## What is required
Each entry must appear again exactly as it does in the source.

## Dataset excerpts
********************
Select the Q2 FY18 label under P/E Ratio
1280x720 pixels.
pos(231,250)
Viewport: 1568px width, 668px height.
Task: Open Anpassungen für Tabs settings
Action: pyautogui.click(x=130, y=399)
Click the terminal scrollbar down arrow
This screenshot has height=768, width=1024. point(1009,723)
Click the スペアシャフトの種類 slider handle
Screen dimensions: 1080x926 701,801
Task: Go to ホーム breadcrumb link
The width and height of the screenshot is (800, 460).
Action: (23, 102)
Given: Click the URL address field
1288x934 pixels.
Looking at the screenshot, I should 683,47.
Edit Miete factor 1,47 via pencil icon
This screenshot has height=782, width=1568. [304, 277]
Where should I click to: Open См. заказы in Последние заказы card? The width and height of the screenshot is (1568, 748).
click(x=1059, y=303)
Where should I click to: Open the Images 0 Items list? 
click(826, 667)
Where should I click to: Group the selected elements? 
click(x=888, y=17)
********************
## Finished exercise
Select the Q2 FY18 label under P/E Ratio
1280x720 pixels.
pos(231,250)
Viewport: 1568px width, 668px height.
Task: Open Anpassungen für Tabs settings
Action: pyautogui.click(x=130, y=399)
Click the terminal scrollbar down arrow
This screenshot has height=768, width=1024. point(1009,723)
Click the スペアシャフトの種類 slider handle
Screen dimensions: 1080x926 701,801
Task: Go to ホーム breadcrumb link
The width and height of the screenshot is (800, 460).
Action: (23, 102)
Given: Click the URL address field
1288x934 pixels.
Looking at the screenshot, I should 683,47.
Edit Miete factor 1,47 via pencil icon
This screenshot has height=782, width=1568. [304, 277]
Where should I click to: Open См. заказы in Последние заказы card? The width and height of the screenshot is (1568, 748).
click(x=1059, y=303)
Where should I click to: Open the Images 0 Items list? 
click(826, 667)
Where should I click to: Group the selected elements? 
click(x=888, y=17)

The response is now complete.